● **Teks Sumber**:
==*==

Baca berita dengan sedikit iklan, klik di sini
RUMAH dua lantai bergaya klasik Eropa di Perumahan Taman Pondok Legi IV Blok H/20, Pepelegi, Sidoarjo, Jawa Timur, itu terlihat kotor. Debu memenuhi kusen pintu dan daun jendela. Itulah rumah Siswanto, petugas kebersihan di kantor Pelayanan Pajak Dinoyo, Surabaya. Sejak sang empunya rumah ditahan di Kepolisian Wilayah Kota Besar Surabaya dua bulan lalu lantaran terlibat mafia pajak, rumah yang sejatinya tipe 45 itu lebih banyak kosong.

==*==

● **Cuplikan Baris**:
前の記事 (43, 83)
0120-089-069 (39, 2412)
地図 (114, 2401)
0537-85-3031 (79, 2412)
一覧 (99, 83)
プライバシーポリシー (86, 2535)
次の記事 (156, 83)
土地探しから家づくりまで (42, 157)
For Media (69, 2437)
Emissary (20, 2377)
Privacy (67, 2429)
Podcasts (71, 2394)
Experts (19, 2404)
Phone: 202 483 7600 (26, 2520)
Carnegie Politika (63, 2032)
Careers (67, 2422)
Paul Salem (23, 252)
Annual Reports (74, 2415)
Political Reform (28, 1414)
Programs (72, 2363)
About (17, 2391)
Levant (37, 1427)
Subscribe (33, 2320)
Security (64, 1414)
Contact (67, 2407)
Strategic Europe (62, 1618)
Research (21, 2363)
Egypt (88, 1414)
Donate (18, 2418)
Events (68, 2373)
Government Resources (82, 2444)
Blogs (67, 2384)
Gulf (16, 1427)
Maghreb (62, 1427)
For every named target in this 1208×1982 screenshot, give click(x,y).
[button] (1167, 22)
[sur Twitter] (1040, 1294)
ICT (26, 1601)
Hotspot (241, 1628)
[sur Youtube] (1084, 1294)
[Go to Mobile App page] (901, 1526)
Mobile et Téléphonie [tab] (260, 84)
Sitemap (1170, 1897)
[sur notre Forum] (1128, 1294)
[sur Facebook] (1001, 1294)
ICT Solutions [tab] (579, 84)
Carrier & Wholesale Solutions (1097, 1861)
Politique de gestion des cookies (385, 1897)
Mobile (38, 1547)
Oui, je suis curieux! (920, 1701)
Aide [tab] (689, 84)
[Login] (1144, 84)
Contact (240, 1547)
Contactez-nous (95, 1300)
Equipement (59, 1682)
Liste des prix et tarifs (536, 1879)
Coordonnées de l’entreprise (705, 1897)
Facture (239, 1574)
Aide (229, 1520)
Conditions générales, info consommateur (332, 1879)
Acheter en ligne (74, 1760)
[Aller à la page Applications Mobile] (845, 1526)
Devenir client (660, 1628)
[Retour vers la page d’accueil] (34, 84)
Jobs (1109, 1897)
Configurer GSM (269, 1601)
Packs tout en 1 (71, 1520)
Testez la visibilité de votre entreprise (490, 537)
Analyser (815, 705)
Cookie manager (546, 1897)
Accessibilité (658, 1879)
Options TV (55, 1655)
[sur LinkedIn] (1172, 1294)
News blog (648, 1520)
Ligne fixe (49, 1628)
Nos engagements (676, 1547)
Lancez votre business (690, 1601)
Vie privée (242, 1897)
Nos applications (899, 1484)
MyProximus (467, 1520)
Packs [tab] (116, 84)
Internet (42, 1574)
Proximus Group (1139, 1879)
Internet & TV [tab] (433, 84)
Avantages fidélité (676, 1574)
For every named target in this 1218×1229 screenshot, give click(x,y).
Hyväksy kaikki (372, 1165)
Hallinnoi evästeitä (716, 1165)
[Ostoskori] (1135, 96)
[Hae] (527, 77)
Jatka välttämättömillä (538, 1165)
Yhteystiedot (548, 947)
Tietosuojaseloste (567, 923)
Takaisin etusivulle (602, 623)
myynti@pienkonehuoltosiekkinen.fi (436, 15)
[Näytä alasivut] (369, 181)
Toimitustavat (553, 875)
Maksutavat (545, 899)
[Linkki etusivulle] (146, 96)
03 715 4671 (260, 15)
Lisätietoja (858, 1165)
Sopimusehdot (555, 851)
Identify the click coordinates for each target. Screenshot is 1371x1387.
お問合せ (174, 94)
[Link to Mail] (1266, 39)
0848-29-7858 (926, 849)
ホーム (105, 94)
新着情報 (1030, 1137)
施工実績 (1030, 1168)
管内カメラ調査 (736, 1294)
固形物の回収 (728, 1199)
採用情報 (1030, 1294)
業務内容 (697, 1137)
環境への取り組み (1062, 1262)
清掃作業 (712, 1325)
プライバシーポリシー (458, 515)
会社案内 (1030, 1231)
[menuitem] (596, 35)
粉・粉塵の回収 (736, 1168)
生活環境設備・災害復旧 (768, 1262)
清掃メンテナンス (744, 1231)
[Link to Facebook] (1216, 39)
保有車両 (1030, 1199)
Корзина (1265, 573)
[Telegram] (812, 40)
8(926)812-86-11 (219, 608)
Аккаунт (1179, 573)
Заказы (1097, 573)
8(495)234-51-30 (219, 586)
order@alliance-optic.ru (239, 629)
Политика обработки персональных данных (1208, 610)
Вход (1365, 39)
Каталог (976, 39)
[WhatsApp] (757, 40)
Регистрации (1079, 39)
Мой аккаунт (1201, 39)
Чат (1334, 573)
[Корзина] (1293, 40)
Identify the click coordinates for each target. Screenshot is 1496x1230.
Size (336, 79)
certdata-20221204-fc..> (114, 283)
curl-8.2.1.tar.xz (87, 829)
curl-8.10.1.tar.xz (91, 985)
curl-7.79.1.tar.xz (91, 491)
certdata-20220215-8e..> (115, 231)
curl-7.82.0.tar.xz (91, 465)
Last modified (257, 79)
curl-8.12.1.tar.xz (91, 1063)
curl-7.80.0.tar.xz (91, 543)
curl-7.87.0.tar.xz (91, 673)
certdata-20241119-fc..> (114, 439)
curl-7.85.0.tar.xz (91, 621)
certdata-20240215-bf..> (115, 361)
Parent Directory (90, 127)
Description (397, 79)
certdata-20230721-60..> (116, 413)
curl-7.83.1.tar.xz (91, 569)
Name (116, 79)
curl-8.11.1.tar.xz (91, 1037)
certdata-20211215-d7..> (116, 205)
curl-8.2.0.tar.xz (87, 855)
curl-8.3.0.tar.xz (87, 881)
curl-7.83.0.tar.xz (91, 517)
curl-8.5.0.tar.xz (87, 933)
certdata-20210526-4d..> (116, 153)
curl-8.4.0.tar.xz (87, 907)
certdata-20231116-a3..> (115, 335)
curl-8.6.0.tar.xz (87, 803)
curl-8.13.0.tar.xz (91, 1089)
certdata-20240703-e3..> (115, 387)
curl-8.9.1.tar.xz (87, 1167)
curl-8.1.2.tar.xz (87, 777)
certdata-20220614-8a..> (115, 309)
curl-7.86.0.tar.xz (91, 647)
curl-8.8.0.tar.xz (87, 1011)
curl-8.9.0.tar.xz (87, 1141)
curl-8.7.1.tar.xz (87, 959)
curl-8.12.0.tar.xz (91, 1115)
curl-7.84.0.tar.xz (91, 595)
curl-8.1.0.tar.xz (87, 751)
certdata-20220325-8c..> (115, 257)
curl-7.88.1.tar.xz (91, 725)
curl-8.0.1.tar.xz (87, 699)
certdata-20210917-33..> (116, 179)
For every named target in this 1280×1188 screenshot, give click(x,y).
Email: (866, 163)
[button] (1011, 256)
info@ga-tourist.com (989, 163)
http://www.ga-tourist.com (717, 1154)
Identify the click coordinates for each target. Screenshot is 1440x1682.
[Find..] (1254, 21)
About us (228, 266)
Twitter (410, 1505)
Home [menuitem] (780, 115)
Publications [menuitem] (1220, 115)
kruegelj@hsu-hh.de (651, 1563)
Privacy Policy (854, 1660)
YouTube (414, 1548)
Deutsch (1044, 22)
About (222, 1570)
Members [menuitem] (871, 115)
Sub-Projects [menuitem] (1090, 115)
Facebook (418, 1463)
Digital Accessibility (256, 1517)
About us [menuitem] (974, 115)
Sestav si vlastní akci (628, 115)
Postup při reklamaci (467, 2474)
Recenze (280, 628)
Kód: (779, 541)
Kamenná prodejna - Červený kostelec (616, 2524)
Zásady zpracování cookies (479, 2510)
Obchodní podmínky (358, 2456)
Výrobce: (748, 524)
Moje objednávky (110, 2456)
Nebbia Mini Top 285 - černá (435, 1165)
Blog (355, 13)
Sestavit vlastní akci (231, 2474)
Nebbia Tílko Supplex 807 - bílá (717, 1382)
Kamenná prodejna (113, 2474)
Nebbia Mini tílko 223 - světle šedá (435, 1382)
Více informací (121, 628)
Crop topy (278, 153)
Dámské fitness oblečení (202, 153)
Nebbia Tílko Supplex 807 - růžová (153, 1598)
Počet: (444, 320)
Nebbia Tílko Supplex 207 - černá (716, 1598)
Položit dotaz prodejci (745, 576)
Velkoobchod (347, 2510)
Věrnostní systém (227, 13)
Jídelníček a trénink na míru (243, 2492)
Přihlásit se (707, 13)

==*==

Bisakah Anda menulis ulang paragraf teks sumber yang diawali "RUMAH dua lantai bergaya klasik Eropa" sebagai daftar poin yang tetap memuat fakta-fakta utamanya? Baris-baris data tidak diperlukan untuk mengerjakan latihan ini.

● **Jawaban yang Diharapkan**:
- Rumah dua lantai bergaya klasik Eropa, sejatinya tipe 45, berada di Perumahan Taman Pondok Legi IV Blok H/20, Pepelegi, Sidoarjo, Jawa Timur.
- Rumah itu terlihat kotor, dengan debu memenuhi kusen pintu dan daun jendela.
- Pemiliknya adalah Siswanto, petugas kebersihan di kantor Pelayanan Pajak Dinoyo, Surabaya.
- Siswanto ditahan di Kepolisian Wilayah Kota Besar Surabaya dua bulan lalu karena terlibat mafia pajak.
- Sejak penahanan itu, rumah tersebut lebih banyak kosong.